Skip to contents

Kernel density ridge estimation for 2- to 3-dimensional data.

Usage

kdr(x, y, H, p=1, max.iter=400, tol.iter, segment=TRUE, k, kmax, min.seg.size=4,
    keep.path=FALSE, gridsize, xmin, xmax, binned, bgridsize, w, fhat,
    density.cutoff, pre=TRUE, verbose=FALSE) 
kdr.segment(x, k, kmax, min.seg.size, verbose=FALSE) 

# S3 method for class 'kdr'
plot(x, ...)

Arguments

x

matrix of data values or an object of class kdr

y

matrix of initial values

p

dimension of density ridge

H

bandwidth matrix/scalar bandwidth. If missing, Hpi(x,deriv,order=2) is called by default.

max.iter

maximum number of iterations. Default is 400.

tol.iter

distance under which two successive iterations are considered convergent. Default is 0.001*min marginal IQR of x.

segment

flag to compute segments of density ridge. Default is TRUE.

k

number of segments to partition density ridge

kmax

maximum number of segments to partition density ridge. Default is 30.

min.seg.size

minimum number of points in a segment of a density ridge. Default is 4.

keep.path

flag to store the density gradient ascent paths. Default is FALSE.

gridsize

vector of number of grid points

xmin,xmax

vector of minimum/maximum values for grid

binned

flag for binned estimation.

bgridsize

vector of binning grid sizes

w

vector of weights. Default is a vector of all ones.

fhat

kde of x. If missing kde(x=x,w=w) is executed.

density.cutoff

density threshold under which the y are excluded from the density ridge estimation. Default is contourLevels(fhat, cont=99).

pre

flag for pre-scaling data. Default is TRUE.

verbose

flag to print out progress information.
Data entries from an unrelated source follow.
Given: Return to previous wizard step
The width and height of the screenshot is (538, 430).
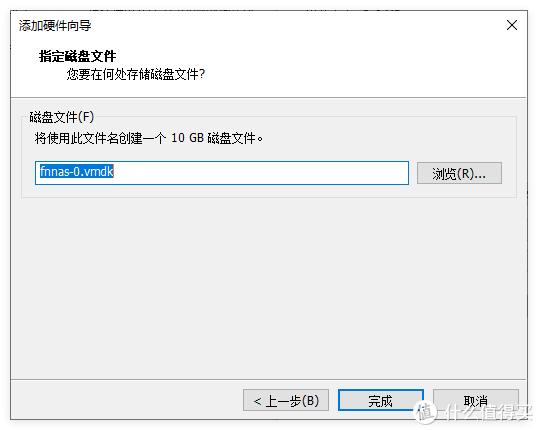Looking at the screenshot, I should 286,400.
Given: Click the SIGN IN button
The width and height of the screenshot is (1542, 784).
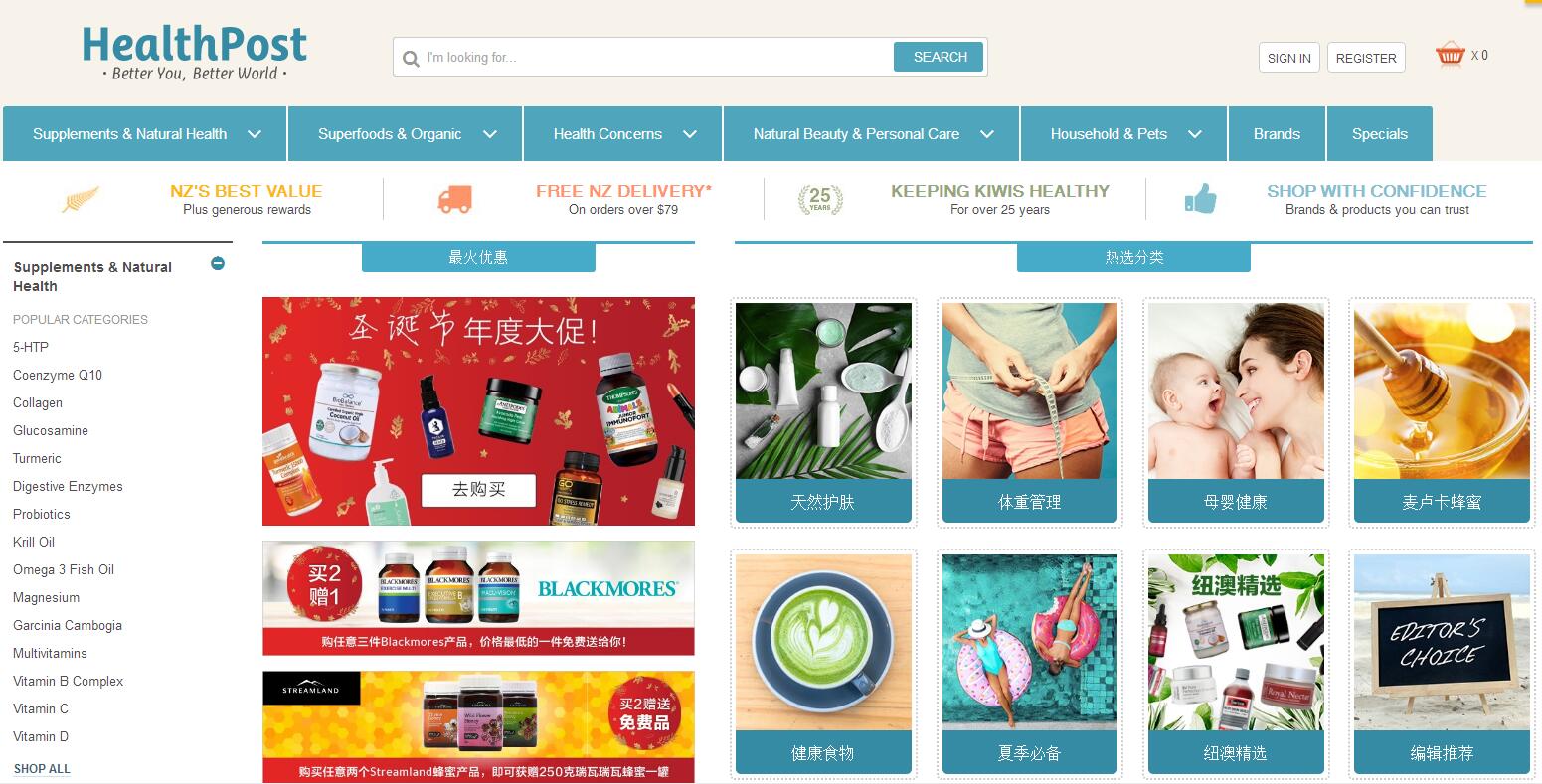Looking at the screenshot, I should tap(1289, 58).
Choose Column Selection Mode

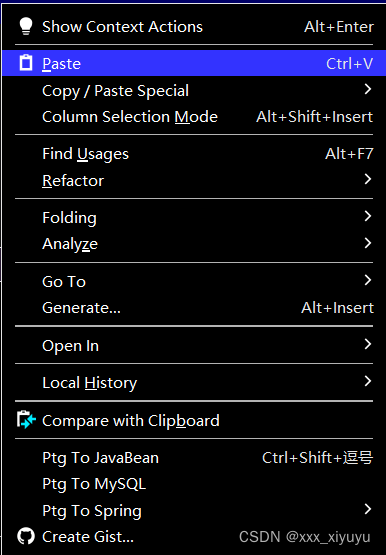pyautogui.click(x=194, y=117)

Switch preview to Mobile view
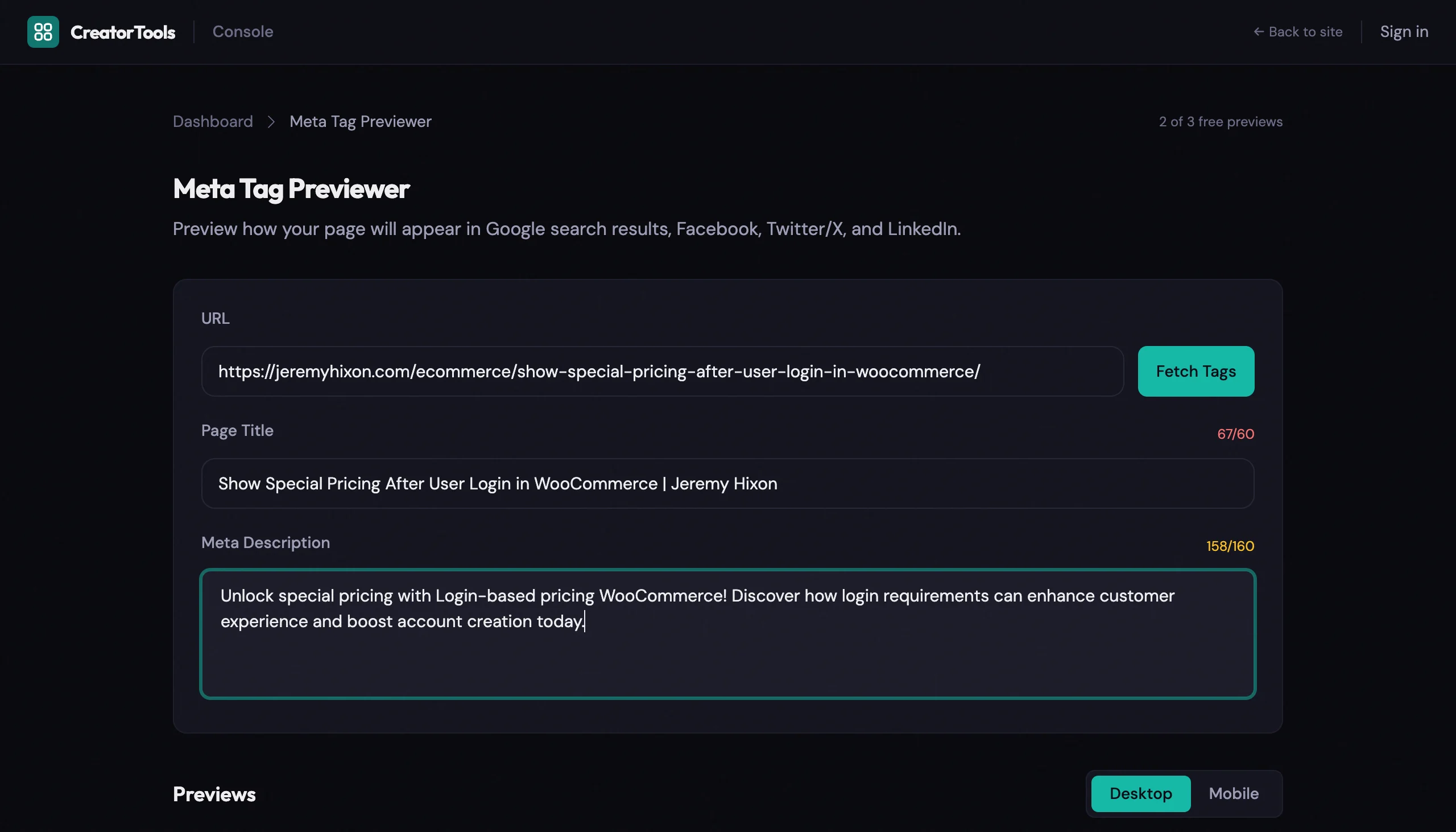click(x=1234, y=793)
Default is FALSE.

...

other graphics parameters

Value

A kernel density ridge set is an object of class kdr which is a list with fields:

x,y

data points - same as input

end.points

matrix of final iterates starting from y

H

bandwidth matrix

names

variable names

tol.iter,tol.clust,min.seg.size

tuning parameter values - same as input

binned

flag for binned estimation

names

variable names

w

vector of weights

path

list of density gradient ascent paths where path[[i]] is the path of y[i,] (if keep.path=TRUE)

Details

Kernel density ridge estimation is based on reduced dimension kernel mean shift. See Ozertem & Erdogmus (2011).

If y is missing, then it defaults to the grid of size gridsize spanning from xmin to xmax.
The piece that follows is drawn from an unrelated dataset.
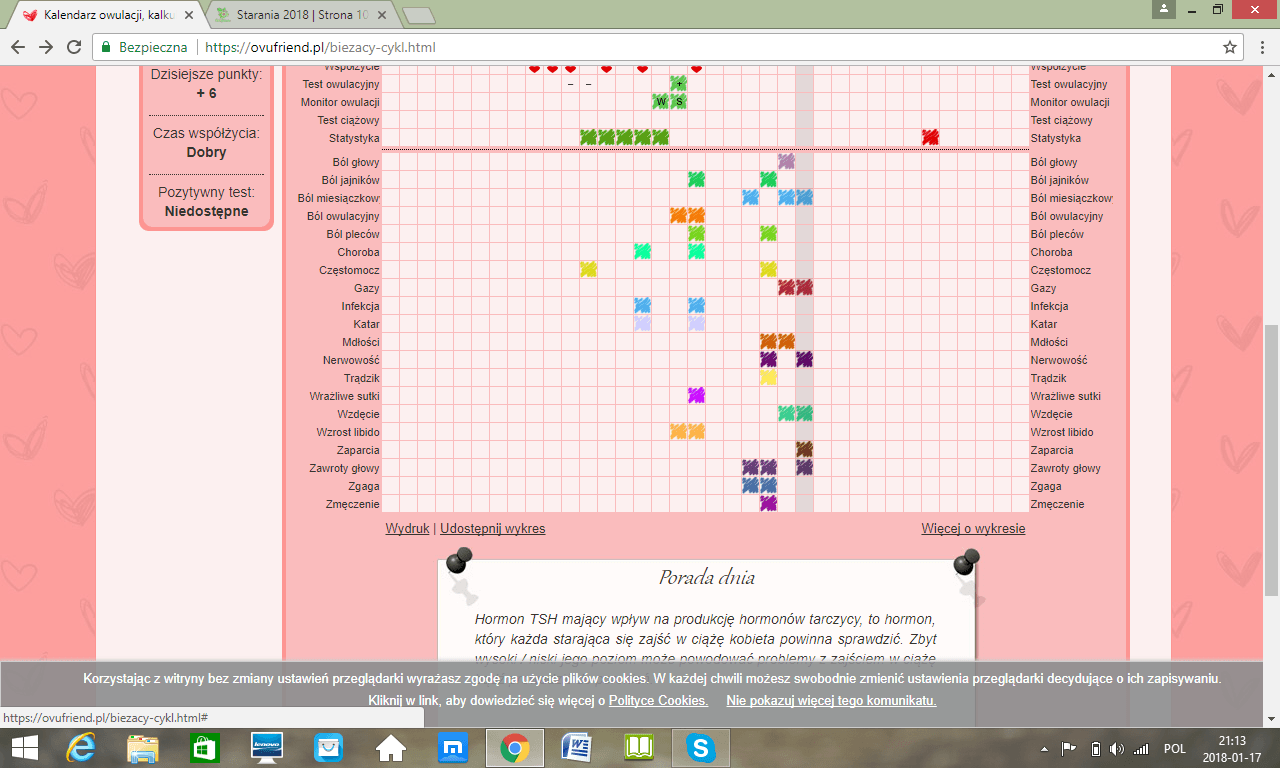Click the positive Test owulacyjny '+' cell
This screenshot has height=768, width=1280.
click(679, 84)
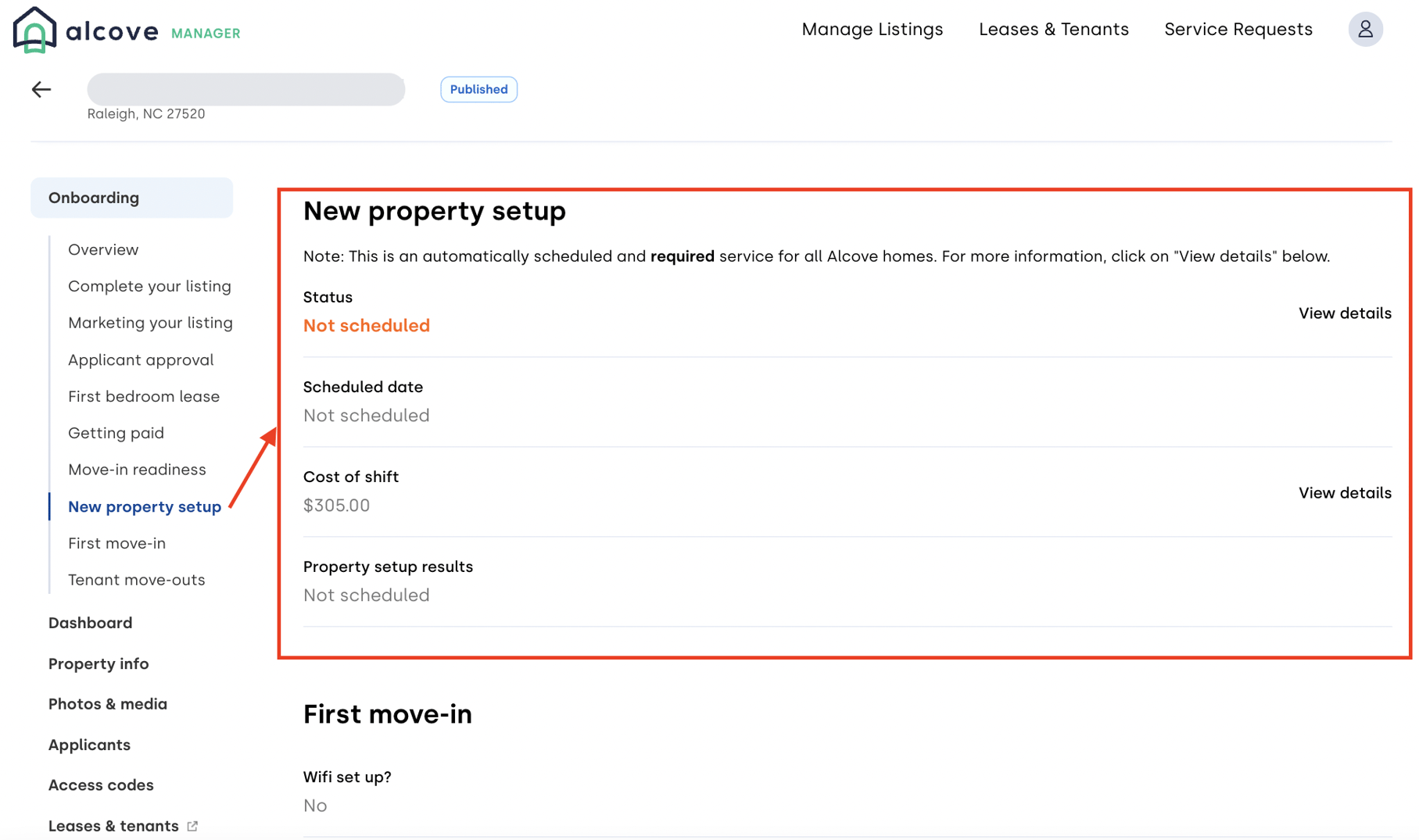
Task: Click the Published status badge
Action: click(x=478, y=90)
If the bandwidth H is missing, then the default bandwidth is the plug-in selector for the density gradient Hpi(x,deriv.order=2). Any bandwidth that is suitable for the density Hessian is also suitable for the kernel density ridge.
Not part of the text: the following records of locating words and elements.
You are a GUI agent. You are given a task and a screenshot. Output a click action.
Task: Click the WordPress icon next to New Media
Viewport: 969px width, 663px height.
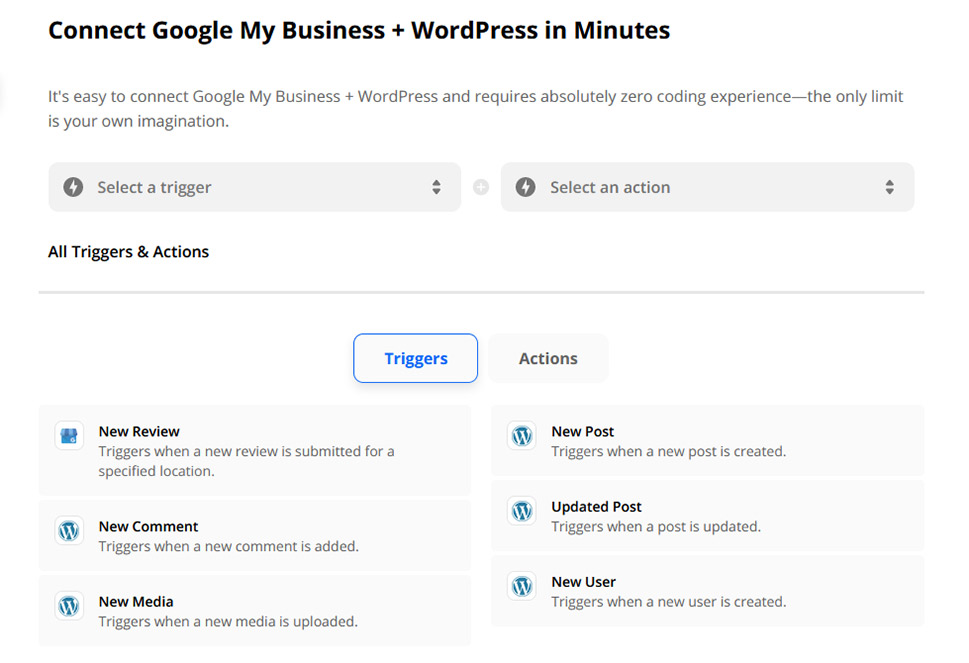(x=69, y=606)
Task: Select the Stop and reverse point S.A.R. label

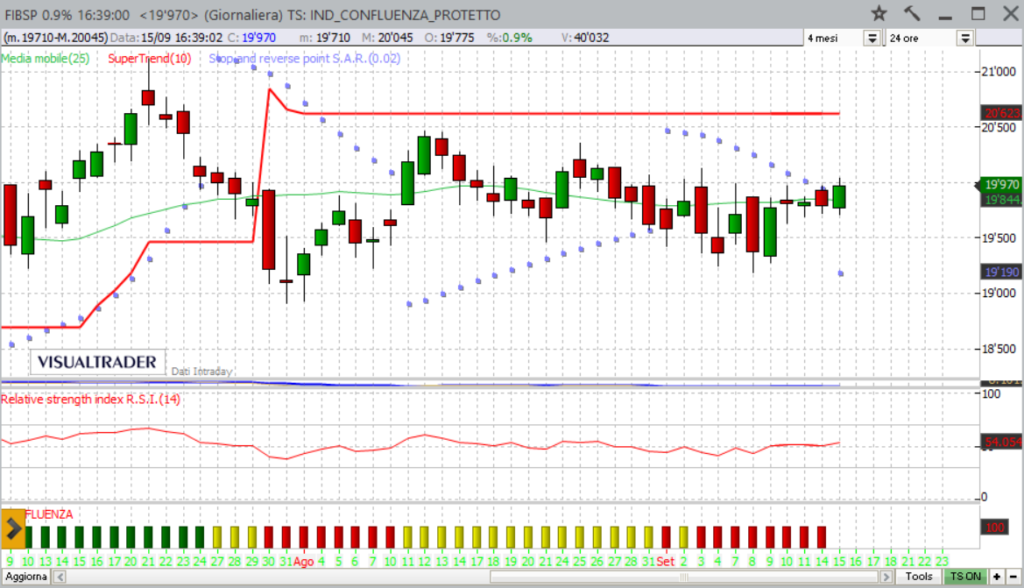Action: pyautogui.click(x=305, y=59)
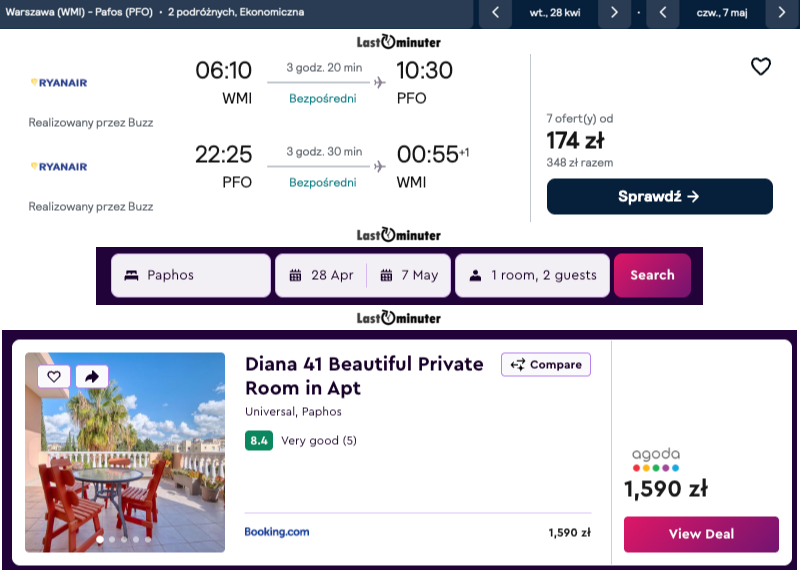This screenshot has width=800, height=570.
Task: Open the 28 Apr check-in date picker
Action: point(321,275)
kdr(segment=TRUE) or kdr.segment() carries out the segmentation of the density ridge points in end.points. If k is set, then k segments are created. If k is not set, then the optimal number of segments is chosen from 1:kmax, with kmax=30 by default. The segments are created via a hierarchical clustering with single linkage. *Experimental: following the segmentation, the points within each segment are ordered to facilitate a line plot in plot(type="l"). The optimal ordering is not always achieved in this experimental implementation, though a scatterplot plot(type="p") always suffices, regardless of this ordering.*

References

Ozertem, U. & Erdogmus, D. (2011) Locally defined principal curves and surfaces. Journal of Machine Learning Research 12, 1249–1286.

Examples

data(cardio)
set.seed(8192)
cardio.train.ind <- sample(1:nrow(cardio), round(nrow(cardio)/4,0))
cardio2 <- cardio[cardio.train.ind,c(8,18)]
cardio.dr2 <- kdr(x=cardio2, gridsize=c(21,21))
## gridsize=c(21,21) is for illustrative purposes only
plot(cardio2, pch=16, col=3)
plot(cardio.dr2, cex=0.5, pch=16, col=6, add=TRUE)


if (FALSE) { # \dontrun{
cardio3 <- cardio[cardio.train.ind,c(8,18,11)]
cardio.dr3 <- kdr(x=cardio3)
plot(cardio.dr3, pch=16, col=6, xlim=c(10,90), ylim=c(70,180), zlim=c(0,40))
plot3D::points3D(cardio3[,1], cardio3[,2], cardio3[,3], pch=16, col=3, add=TRUE)

library(maps)
data(quake) 
quake <- quake[quake$prof==1,]  ## Pacific Ring of Fire 
quake$long[quake$long<0] <- quake$long[quake$long<0] + 360
quake <- quake[, c("long", "lat")]
data(plate)                     ## tectonic plate boundaries
plate <- plate[plate$long < -20 | plate$long > 20,]
plate$long[plate$long<0 & !is.na(plate$long)] <- plate$long[plate$long<0 & 
  !is.na(plate$long)] + 360

quake.dr <- kdr(x=quake, xmin=c(70,-70), xmax=c(310, 80))
map(wrap=c(0,360), lty=2)
lines(plate[,1:2], col=4, lwd=2)
plot(quake.dr, type="p", cex=0.5, pch=16, col=6, add=TRUE)} # }